The expected result is every entry, retyped character for character.

== Available data ==

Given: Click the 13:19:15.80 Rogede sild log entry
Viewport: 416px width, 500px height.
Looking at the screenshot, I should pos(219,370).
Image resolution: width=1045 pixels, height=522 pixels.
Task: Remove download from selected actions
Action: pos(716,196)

===

- Response to the task:
Given: Click the 13:19:15.80 Rogede sild log entry
Viewport: 416px width, 500px height.
Looking at the screenshot, I should pos(219,370).
Image resolution: width=1045 pixels, height=522 pixels.
Task: Remove download from selected actions
Action: pos(716,196)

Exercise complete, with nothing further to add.